En su visita, el papa mostró su sencillez, la misma actitud de su elección como sumo pontífice: cadena y crucifijo plateados, lo que ocasionó que los obispos dejen de lado la pomposidad del oro en pecho en señal de poder. En Huanchaco, le prepararon un minidepartamento para que descanse tras su arribo de Lima, pero solo lo utilizó unos cuantos minutos. La misma parafernalia le hicieron en el Arzobispado, pero tampoco se desgastó en acudir.

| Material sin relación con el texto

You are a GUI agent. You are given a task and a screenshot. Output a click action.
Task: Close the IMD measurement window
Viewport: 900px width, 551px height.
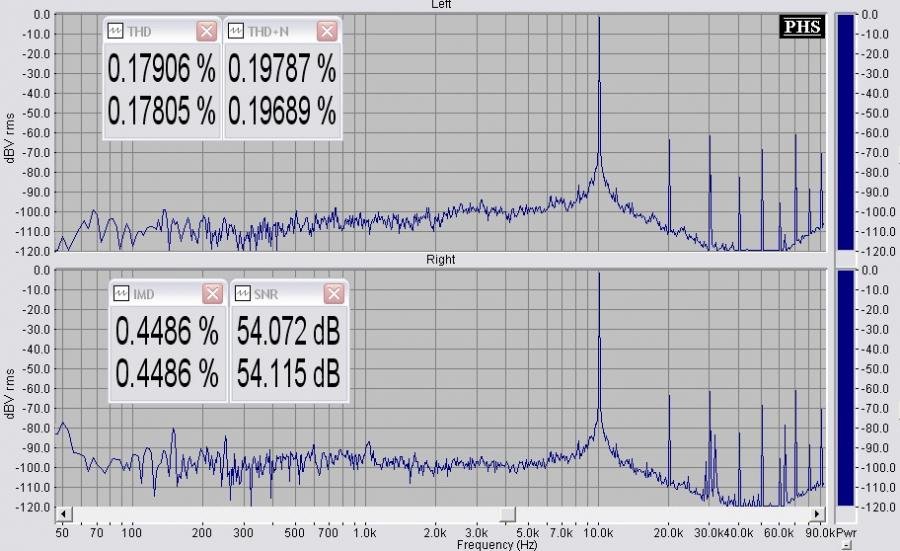tap(212, 293)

Durante la misa, el papa trajo el mensaje de esperanza para aquellos que lo habían perdido todo por el lodo y las lluvias del fenómeno El Niño. Era un jalón de orejas para las autoridades nacionales y regionales que a un año del desastre no habían podido ni entregar casas ni ejecutar obras de la reconstrucción con cambios. Pero, su presencia originó que haya un compromiso por cambiar las cosas. Era su palabra.Lo que el mundo le debe agradecer al papa es que exterminó muchos temas considerados tabú, ingresar al pantano de la sexualidad y dejar en claro que la iglesia se debe a las minorías. Nunca antes, un representante de los católicos se había reunido con aquellos “enemigos” que piensan diferente. Por eso, su palabra unía, agrupaba, involucraba, convocaba, mas no disociaba ni enemistaba a la sociedad. Ojalá que quien asuma el papado no haga borrón y cuenta nueva.